Moçambique tem, portanto, questões internas que se sobrepõem a essa comunidade, global e
imaginada, a comunidade lusófona.
Para a maior parte dos entrevistados, integrar a Comunidade de Países de Língua
Portuguesa, da CPLP, não significa pertencer, necessariamente, à comunidade lusófona. A
CPLP é uma instituição oficial, e Moçambique é constitucionalmente um país de língua
portuguesa. Identificar-se como membro dessa comunidade imaginada para os entrevistados
envolvem muitas questões que ultrapassam a oficialidade da língua.
Diferentemente disso, no que se refere à língua portuguesa como elemento coesivo e
identitário de Moçambique, notamos que há unanimidade, principalmente pelo fato de que
grande parte dos entrevistados falam somente o português e, também, porque eles veem o
português como a língua de comunicação entre os moçambicanos de língua nacional diversa
um do outro. É na língua portuguesa que os moçambicanos de línguas maternas diversas se
encontram para compartilhar suas culturas.

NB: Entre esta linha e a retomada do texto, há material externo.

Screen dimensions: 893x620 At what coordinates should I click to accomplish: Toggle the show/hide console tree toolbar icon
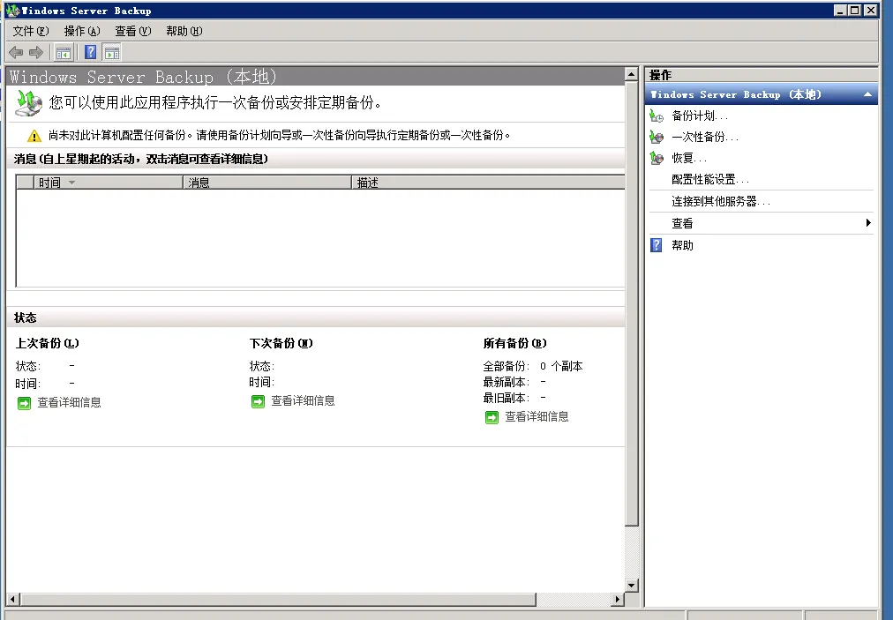click(63, 52)
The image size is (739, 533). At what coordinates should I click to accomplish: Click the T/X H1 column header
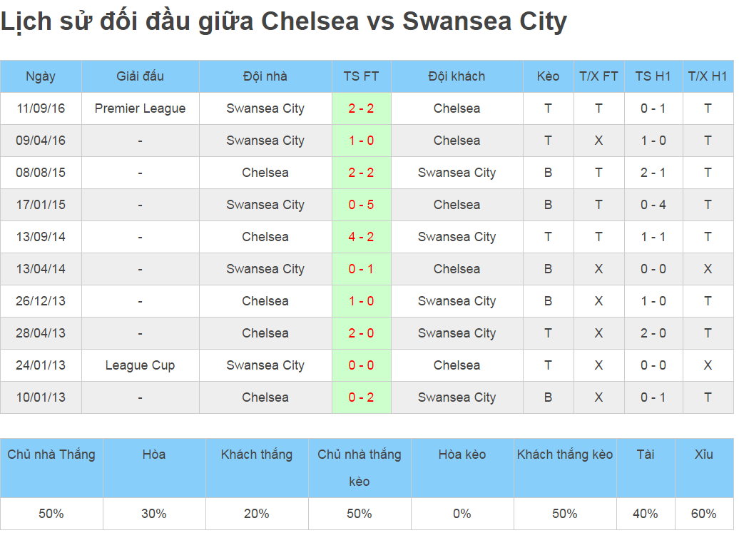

No entanto, atingidos os objetivos de pesquisa e respondias as questões propostas,
reconhecemos Moçambique como um país pertencente à comunidade lusófona, não só pela
oficialidade da língua, mas por vermos essa língua assumindo contornos moçambicanos,
configurando-se, portanto, como a variedade do português moçambicano. Sabemos que a
língua oficial de Moçambique é portuguesa, mas é também moçambicana; uma língua
transformada e enriquecida pelos aspectos linguísticos e sócio-histórico-culturais desse país,
os quais já se refletem na estrutura e no léxico da língua europeia. Se por meio da língua que
partilhamos cultura, é esse português moçambicano que partilha, na própria língua, a sua
cultura e a sua história, e faz, consequentemente, esta nação pertencer à comunidade lusófona.